BEGIN Given data
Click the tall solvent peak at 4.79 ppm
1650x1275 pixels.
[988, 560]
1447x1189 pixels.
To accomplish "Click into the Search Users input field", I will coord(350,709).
END Given data
Exercise instructions: Starting with the line that contains "1447x1189 pixels.", restate every line up to and including the last one above, exactly.

Solution for this problem:
1447x1189 pixels.
To accomplish "Click into the Search Users input field", I will coord(350,709).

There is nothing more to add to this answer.